Each expression is composed of sub parts, which are often expressions in their own right, with a single concept value being the simplest type of expression. An "Expression Diagram" represents an expression value and is equivalent to a SNOMED CT expression. A "Concept Definition Diagram" is a series of statements defining a concept using one or more expressions to make these statements. An "Expression Relation Diagram" shows how the values of two expressions relate to one another.
It is also worth noting that the current SNOMED CT Compositional Grammar
1 only has sufficient features to represent the left most diagram type – Expressions as defined in section 3.1. However the ability to represent the definition of a concept in terms of an expression, or show the relationship between two expressions, is useful in diagramming even though it may never be useful or included in the SNOMED CT Compositional Grammar.
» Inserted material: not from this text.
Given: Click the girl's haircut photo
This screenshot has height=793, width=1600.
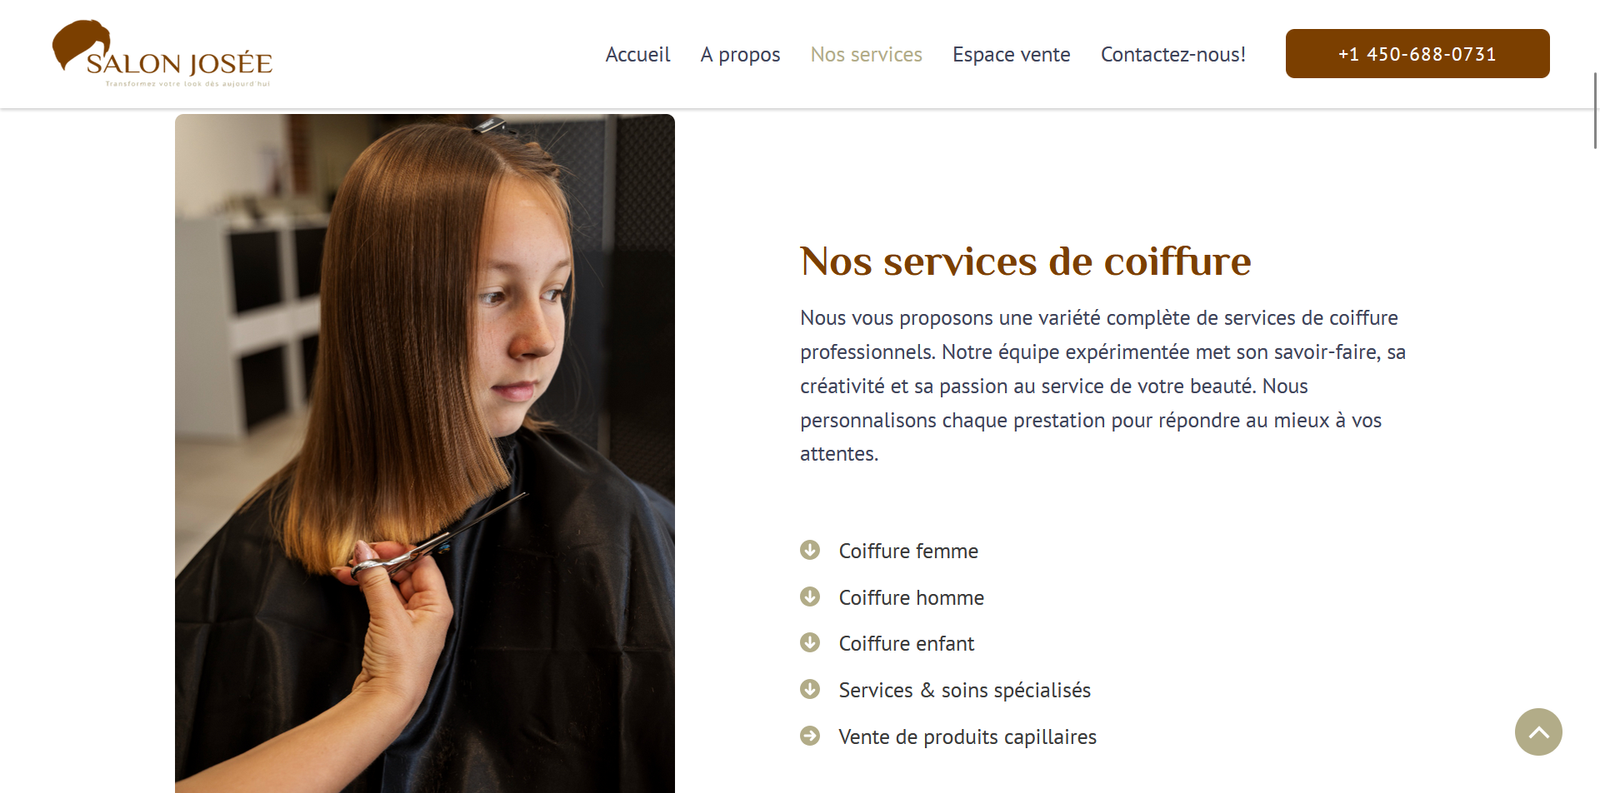Looking at the screenshot, I should pos(425,453).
For this reason the diagramming guideline has been permitted to extend beyond the notation in the SNOMED CT Compositional Grammar for these two use cases. Aside from these cases the diagramming guideline will remain synchronized with the capabilities of the SNOMED CT Compositional Grammar.
Generally diagrams may be in one of the normal forms (short, long or distribution), or in stated form (for definitions) or close-to-user form (for expressions). To clearly indicate that a diagram represents a particular form it should labelled as such. Future versions of the Diagramming Guideline may include specific additional notation to indicate a diagram's form.
Finally a fourth use case not formally covered in this document is interactive browsing diagrams rendered by software for navigating SNOMED CT content. While not currently formally covered in this document, Appendix C - Interactive browsing diagrams does explore this use case and options for future inclusion.